Чтобы преодолеть недостатки GFP, Тинг и ее ученики использовали голубой флуоресцентный маркер значительно меньшего размера, чем GFP. В противоположность GFP новый маркер не связан с белком-мишенью в процессе его производства внутри клетки. С помощью нового фермента, специально разработанного исследователями, маркер прикрепляется к своей мишени позднее.

Маркер помечает белки в ядре клетки.
Фото: Katharine White and Tao Uttamapinant

Чтобы все это работало, ученые должны добавить ген нового фермента, известного как флуорофор-лигаза (fluorophore ligase), в каждую клетку одновременно с добавлением гена интересующего их белка. Параллельно с этим к белку-мишени прикрепляется короткая метка (13 аминокислот), позволяющая ферменту узнавать нужный белок. Когда в клетку добавляется голубой флуоресцентный маркер (7-гидроксикумарин – 7-hydroxycoumarin), фермент присоединяет его к короткой метке белка-мишени.
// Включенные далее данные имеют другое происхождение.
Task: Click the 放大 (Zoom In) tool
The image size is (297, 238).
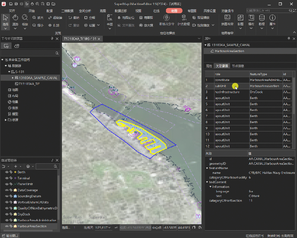Action: click(x=38, y=18)
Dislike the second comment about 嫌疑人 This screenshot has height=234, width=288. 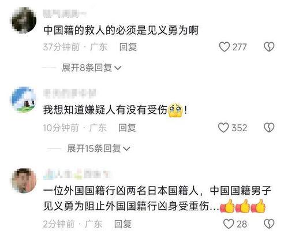click(x=269, y=128)
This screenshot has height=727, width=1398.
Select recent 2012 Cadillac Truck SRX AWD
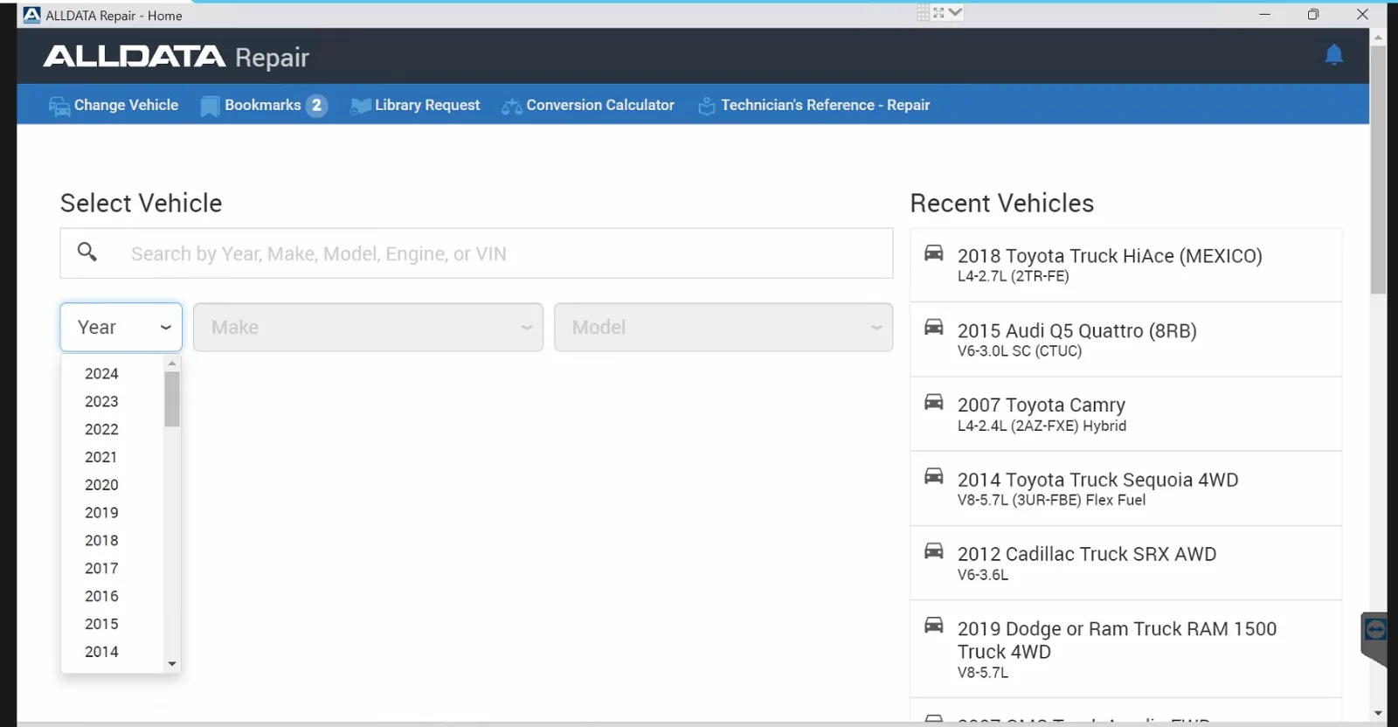1086,563
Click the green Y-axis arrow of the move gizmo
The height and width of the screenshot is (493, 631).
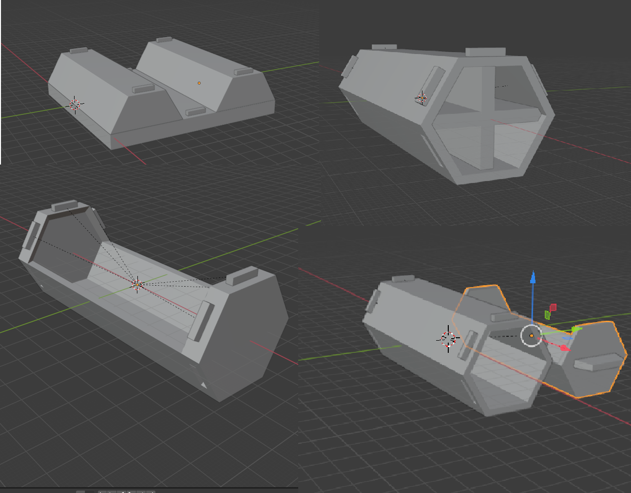576,329
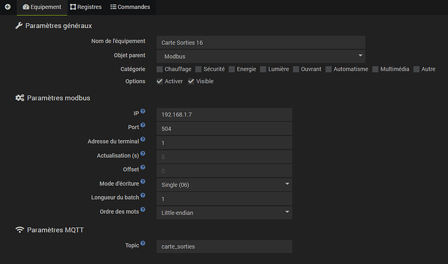Click the Longueur du batch help icon
Screen dimensions: 448x264
[143, 196]
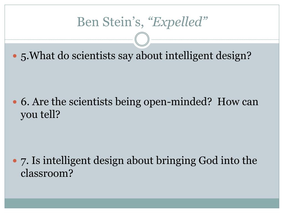Click the "you tell?" line of question 6

coord(40,115)
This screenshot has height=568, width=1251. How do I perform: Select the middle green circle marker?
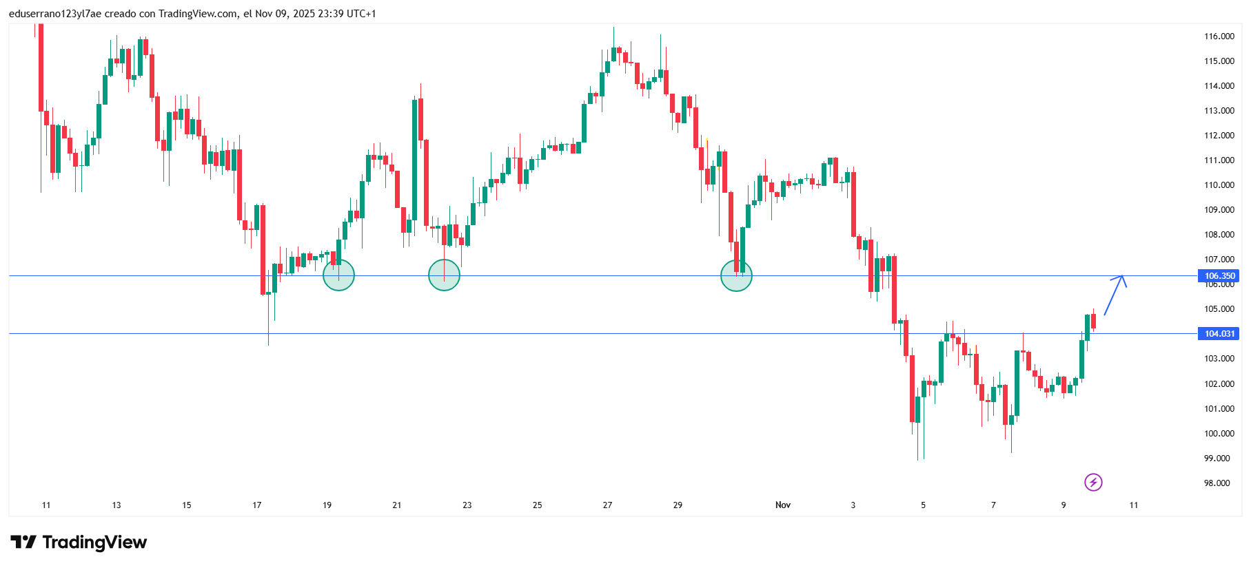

При использовании этого метода такие белки как актин могут свободно перемещаться по всей клетке и проникать в ее ядро, даже если они помечены флуоресцентным датчиком.

Исследователи также продемонстрировали, что можно пометить белки только в определенных частях клетки, например, в ядре, клеточной мембране или цитозоле, добавив к ферменту специфические генетические последовательности. В таком случае фермент будет прикреплять флуоресцентную метку только к белкам с определенной локализацией.

«Способность связываться с белками в определенной части клетки является самой впечатляющей особенностью нового метода», – комментирует разработку Джун Инь (Jun Yin), доцент химии из Университета Иллинойса (University of Illinois), Чикаго, не принимавший участия в этом исследовании. «Если вы изучаете белок, то первое, что вы хотите узнать, – это где он локализуется и каков маршрут его движения».

Маркер помечает белки в цитозоле.
Фото: Katharine White and Tao Uttamapinant

Инь, также занимающийся проблемой маркировки белков, считает, что разработанный в MIT новый метод достаточно универсален и может быть успешно модифицирован для обнаружения и других изменений в клетке. «Его можно использовать не только с флуорофорами, но и с другими датчиками, реагирующими на внутриклеточное микроокружение, например, на изменение кислотности или концентрации ионов», что прольет дополнительный свет на клеточные функции, считает ученый.

В настоящее время ученые из MIT занимаются разработкой ферментов, способных работать с другими типами флуоресцентных маркеров. Тинг также подала заявку на патент и собирается коммерциализировать свою технологию, чтобы ее могли использовать другие лаборатории.

Статья в Proceedings of the National Academy of Sciences: Chayasith Uttamapinant, Katharine A. White, Hemanta Baruah, Samuel Thompson, Marta Fernádez-Suárez, Sujiet Puthenveetil, and Alice Y. Tin. A fluorophore ligase for site-specific protein labeling inside living cells.